Un docente su 5 “emigra” per lavorare. L’Anief: «Più posti al Sud»

ROMA. Un docente precario su cinque sarà costretto a fare le valigie per inseguire il sogno della cattedra o, quantomeno, del posto fisso. Il quadro lo dipinge il sindacato Anief, che diffonde una tabella che incrocia i posti disponibili con le domande di assunzione pervenute al Miur. Più si scende a Sud lungo lo Stivale, più il problema si acuisce: obbligato alla migrazione un insegnante campano, calabrese o siciliano su due, un pugliese o lucano su tre. Stesso destino dei colleghi meridionali per un laziale, un toscano e un abruzzese su quattro. Meglio è andata ai sardi che, con le manifestazioni “Scuola no-trolley”, avevano rivendicato a gran voce il loro diritto a non lasciare l’Isola per il continente: soltanto in 71 dovranno abbandonare le loro famiglie.

Alla fine saranno circa 15mila, secondo Anief, i precari che dovranno emigrare. Numeri confermati in parte da Marco Campione, capo della segreteria del sottosegretario all’Istruzione Davide Faraone, che intervenendo alla trasmissione radiofonica Fahrenheit ha parlato di 6-7mila «fuori provincia» per la fase B delle assunzioni e altrettanti per la fase C. La bussola indica sempre il Nord: Piemonte, Emilia Romagna, Friuli Venezia Giulia, Liguria, Veneto, ma soprattutto Lombardia. «È un vero e proprio esodo» ha commentato Valentina Aprea, assessore all’Istruzione della regione presieduta da Roberto Maroni. Secondo l’ex sottosegretario all’Istruzione ai tempi del ministro Moratti «le graduatorie ad esaurimento non saranno svuotate come proclamato dal Governo alla presentazione del piano della Buona scuola e la complessità di questo piano di assunzioni potrebbe rivelare la sua perversità già con l’avvio del prossimo anno scolastico, per poi continuare ancora l’anno prossimo con una prevista mobilità straordinaria che pregiudicherà ulteriormente la continuità didattica e la preparazione dei nostri giovani».

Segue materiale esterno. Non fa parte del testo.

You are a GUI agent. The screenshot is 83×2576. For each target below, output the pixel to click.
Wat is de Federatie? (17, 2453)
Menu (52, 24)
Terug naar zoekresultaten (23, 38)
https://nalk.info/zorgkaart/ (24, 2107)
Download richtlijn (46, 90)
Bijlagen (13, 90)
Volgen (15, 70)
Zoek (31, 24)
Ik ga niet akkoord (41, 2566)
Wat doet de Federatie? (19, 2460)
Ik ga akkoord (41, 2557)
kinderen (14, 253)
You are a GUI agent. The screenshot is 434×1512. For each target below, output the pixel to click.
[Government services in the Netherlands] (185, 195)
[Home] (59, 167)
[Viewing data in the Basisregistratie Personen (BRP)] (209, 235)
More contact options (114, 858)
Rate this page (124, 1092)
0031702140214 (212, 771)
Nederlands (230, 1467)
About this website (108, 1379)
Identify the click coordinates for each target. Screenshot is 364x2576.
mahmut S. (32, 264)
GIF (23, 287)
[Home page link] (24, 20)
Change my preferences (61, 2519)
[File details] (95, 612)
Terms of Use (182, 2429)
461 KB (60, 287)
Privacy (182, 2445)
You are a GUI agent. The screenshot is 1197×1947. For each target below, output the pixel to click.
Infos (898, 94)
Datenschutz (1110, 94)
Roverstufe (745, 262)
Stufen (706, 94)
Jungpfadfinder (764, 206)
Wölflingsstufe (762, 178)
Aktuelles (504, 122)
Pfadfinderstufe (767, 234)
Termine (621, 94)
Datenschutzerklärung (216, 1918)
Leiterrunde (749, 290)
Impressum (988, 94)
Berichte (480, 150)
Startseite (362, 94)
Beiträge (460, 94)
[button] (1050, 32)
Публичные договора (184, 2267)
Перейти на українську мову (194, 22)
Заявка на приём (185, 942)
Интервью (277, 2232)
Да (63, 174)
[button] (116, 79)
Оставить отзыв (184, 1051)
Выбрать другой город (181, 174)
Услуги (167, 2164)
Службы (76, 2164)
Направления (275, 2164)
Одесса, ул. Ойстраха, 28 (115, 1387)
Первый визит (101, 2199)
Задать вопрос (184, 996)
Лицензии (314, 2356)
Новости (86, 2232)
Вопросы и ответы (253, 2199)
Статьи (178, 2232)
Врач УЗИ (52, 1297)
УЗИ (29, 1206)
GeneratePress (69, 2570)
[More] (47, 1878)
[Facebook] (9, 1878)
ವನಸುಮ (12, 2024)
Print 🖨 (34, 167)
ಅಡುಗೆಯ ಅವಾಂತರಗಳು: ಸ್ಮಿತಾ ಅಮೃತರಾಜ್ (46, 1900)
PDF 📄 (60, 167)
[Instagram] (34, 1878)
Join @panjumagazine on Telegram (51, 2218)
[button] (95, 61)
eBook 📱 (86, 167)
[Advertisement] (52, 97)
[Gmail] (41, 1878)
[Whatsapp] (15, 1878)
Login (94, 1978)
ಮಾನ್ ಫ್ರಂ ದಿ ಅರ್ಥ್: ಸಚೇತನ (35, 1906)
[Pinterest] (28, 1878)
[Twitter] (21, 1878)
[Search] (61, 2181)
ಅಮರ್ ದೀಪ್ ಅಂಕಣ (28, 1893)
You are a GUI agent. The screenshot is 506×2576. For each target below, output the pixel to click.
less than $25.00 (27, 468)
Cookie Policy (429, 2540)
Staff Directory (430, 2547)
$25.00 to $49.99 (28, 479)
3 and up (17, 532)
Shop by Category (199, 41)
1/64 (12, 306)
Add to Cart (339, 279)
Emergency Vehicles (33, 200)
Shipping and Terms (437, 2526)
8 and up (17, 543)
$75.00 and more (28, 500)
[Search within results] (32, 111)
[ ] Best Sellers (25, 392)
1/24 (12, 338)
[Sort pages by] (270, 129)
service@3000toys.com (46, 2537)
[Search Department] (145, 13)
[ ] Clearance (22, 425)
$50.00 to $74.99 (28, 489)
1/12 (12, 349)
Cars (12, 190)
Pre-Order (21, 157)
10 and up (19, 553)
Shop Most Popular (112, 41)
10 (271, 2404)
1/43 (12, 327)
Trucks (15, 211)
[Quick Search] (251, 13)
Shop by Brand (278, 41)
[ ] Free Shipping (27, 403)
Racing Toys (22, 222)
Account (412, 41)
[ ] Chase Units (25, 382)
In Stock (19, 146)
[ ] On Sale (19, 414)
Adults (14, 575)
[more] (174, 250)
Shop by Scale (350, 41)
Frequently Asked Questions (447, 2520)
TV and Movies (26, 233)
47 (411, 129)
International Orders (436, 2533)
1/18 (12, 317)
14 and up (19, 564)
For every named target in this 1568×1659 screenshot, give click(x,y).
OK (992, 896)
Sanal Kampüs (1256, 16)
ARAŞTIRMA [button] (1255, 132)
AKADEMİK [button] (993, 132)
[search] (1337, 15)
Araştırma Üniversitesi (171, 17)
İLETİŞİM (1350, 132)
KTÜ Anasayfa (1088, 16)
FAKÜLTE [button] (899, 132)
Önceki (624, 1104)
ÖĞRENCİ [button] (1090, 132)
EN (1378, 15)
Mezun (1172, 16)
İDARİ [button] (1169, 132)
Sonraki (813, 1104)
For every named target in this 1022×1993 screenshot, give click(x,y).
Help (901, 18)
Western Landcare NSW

È da ridimensionare anche il successo delle iscrizioni al piano assunzioni, pensando che, tra i circa 18mila posti da assegnare su cattedra nella fase “B” e i 55mila di potenziamento della fase “C”, le domande presentate sono duemila in meno rispetto alle assunzioni programmate. E di precari da assorbire dalle Gae ce ne sarebbero almeno 150mila, quasi il doppio rispetto alle 71mila registrazioni pervenute a viale Trastevere. Secondo Marcello Pacifico, presidente dell’Anief, il problema si potrebbe risolvere aumentando la dotazione di organico di posti di potenziamento al Sud, proprio perché «soltanto così si comincerebbe ad affrontare la questione meridionale».